The more green circles, the more likely most people choose to take adjuvant chemotherapy.

That’s human nature.

In my own practice, I find the cutoff point is approximately 10%. In other words, for those who see 10 or more green circles in that box, they feel the chance of benefit for themselves is high enough to take the adjuvant chemotherapy.

But what that risk cutoff point is for each person is highly individual. Some people will choose to take chemotherapy for as little as 5% benefit. Some people will not consider it unless they see 20 green circles, or 50. Or, sometimes, no number of green circles will convince them.

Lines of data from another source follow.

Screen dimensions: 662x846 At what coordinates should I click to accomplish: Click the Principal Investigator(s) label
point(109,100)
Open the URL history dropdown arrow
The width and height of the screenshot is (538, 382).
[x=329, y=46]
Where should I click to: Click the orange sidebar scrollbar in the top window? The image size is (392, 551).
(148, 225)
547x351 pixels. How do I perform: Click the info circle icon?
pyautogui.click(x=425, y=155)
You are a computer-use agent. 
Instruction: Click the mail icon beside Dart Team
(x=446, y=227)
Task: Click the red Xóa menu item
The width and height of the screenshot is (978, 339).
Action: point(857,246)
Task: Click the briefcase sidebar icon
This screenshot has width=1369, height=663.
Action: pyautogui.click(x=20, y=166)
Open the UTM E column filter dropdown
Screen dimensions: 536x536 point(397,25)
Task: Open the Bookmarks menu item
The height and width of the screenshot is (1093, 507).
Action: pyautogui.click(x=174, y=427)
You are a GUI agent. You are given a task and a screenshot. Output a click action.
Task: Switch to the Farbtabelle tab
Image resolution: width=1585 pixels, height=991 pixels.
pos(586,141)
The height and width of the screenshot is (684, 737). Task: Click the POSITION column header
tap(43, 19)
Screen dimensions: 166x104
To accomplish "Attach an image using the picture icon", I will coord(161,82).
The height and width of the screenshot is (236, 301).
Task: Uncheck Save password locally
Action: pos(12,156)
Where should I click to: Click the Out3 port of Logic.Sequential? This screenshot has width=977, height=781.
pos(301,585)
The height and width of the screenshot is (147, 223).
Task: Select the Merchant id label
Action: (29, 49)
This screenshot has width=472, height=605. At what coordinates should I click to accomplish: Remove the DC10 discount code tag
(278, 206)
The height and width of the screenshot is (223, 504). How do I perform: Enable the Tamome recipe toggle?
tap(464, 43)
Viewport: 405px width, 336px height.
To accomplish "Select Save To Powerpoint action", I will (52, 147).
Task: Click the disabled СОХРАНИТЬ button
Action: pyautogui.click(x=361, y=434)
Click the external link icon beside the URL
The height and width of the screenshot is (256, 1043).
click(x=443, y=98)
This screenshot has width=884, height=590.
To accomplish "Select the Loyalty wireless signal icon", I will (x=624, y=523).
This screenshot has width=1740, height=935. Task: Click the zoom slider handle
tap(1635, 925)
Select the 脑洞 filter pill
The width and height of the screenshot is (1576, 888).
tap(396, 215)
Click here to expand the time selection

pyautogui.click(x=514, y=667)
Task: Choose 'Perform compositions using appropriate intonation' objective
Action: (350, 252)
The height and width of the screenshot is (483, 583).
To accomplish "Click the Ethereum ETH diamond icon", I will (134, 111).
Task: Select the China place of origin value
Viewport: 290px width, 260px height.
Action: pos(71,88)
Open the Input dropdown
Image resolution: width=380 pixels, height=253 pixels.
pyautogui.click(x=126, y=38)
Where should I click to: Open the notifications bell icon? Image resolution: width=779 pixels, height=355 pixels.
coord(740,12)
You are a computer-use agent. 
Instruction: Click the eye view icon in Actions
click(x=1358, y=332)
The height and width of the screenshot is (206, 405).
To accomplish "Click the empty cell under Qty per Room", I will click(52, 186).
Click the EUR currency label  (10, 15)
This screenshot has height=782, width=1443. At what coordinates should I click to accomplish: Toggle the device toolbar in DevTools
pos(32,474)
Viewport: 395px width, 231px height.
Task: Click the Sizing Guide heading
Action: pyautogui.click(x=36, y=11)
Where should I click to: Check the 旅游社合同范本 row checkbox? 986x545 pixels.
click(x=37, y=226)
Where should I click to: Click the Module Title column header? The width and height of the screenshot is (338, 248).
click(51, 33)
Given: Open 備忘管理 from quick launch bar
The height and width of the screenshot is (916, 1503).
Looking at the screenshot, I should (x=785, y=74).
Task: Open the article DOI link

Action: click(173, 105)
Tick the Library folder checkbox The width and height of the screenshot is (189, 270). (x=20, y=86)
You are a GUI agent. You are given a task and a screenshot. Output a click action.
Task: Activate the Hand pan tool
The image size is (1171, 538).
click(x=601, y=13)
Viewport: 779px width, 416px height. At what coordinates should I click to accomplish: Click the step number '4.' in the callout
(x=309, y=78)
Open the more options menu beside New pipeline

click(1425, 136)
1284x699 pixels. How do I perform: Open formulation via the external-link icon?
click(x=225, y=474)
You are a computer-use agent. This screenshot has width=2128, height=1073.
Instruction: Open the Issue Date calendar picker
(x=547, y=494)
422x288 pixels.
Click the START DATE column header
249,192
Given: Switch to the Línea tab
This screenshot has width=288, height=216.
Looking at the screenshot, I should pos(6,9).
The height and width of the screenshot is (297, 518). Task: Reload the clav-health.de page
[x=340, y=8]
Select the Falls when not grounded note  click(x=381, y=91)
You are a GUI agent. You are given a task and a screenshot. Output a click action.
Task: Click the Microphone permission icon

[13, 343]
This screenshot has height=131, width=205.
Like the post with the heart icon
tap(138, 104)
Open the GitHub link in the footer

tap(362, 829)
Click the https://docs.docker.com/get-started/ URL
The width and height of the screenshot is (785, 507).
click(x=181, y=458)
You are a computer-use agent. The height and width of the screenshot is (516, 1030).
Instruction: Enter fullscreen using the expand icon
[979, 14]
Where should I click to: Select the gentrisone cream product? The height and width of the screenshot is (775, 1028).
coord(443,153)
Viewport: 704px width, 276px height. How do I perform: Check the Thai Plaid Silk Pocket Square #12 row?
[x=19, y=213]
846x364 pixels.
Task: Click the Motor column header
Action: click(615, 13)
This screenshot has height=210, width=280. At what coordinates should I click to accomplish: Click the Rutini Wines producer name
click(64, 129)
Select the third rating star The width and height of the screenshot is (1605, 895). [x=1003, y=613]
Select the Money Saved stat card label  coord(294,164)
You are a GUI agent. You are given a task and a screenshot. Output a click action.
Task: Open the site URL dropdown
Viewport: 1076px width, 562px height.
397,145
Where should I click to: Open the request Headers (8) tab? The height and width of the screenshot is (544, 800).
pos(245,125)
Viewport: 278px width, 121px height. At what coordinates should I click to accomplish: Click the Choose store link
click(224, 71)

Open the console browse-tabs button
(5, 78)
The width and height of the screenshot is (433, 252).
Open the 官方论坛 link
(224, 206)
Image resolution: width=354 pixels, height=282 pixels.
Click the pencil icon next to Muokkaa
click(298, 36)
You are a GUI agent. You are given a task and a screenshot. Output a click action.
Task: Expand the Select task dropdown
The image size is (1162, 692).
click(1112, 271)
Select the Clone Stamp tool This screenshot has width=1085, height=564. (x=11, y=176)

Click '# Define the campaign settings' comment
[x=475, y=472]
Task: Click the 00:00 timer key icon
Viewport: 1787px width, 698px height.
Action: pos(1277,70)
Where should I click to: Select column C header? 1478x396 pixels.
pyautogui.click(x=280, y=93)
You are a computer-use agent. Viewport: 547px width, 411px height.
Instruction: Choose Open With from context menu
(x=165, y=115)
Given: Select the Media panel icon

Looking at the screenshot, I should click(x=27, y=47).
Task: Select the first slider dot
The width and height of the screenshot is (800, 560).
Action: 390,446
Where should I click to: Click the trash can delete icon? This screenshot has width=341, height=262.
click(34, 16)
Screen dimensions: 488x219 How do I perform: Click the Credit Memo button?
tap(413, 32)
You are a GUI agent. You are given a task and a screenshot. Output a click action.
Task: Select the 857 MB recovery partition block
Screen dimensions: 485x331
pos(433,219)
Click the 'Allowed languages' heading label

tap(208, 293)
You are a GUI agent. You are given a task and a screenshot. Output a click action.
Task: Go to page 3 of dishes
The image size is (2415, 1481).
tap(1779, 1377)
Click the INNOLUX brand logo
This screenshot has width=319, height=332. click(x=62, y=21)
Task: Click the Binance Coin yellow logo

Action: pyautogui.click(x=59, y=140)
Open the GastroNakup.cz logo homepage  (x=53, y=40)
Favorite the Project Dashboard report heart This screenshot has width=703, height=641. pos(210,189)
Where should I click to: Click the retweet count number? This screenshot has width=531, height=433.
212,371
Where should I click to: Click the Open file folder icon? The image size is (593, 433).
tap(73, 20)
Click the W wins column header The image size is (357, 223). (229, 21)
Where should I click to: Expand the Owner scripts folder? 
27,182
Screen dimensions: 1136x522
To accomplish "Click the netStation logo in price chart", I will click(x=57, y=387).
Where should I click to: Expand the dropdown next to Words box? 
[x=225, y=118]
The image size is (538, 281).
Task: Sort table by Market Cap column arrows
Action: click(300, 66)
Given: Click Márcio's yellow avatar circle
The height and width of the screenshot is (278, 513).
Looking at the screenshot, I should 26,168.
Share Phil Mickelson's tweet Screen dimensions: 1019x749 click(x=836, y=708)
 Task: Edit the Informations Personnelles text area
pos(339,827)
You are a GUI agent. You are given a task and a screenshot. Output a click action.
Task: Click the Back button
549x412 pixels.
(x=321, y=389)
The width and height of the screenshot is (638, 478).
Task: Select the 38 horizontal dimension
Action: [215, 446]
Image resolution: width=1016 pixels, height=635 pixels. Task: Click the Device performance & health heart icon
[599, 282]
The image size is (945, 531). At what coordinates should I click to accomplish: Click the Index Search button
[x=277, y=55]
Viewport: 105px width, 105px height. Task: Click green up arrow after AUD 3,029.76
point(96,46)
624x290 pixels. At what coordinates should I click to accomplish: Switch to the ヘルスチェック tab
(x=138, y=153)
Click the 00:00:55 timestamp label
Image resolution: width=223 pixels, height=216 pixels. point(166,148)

With social distancing and masking, we are asking people to change their behaviors to reduce the risk of death from something that cannot be seen, the SARS-CoV2 virus.

SARS-CoV2 spreads microscopically through our communities. Social distancing and masking are the systemic methods to try to eradicate the spread of the virus — the invisible enemy.

But here’s where the metaphor of adjuvant chemotherapy breaks down.

With COVID-19, it’s not necessarily about one’s individual risk of death from the disease, but the risk for others, especially the most vulnerable.

It seems that when the green circles represent other people rather than ourselves, people choose differently.

Will we, as a society, choose to accept that social distancing and masks could mean “overtreatment” if it means more lives are saved — when those lives are not our own?

The effects of our choices may remain invisible to us. No quick test can tell us if our own individual social distancing and masking are working. Only time will tell. And statistics.

For many, I fear that answer will prove too unsatisfying.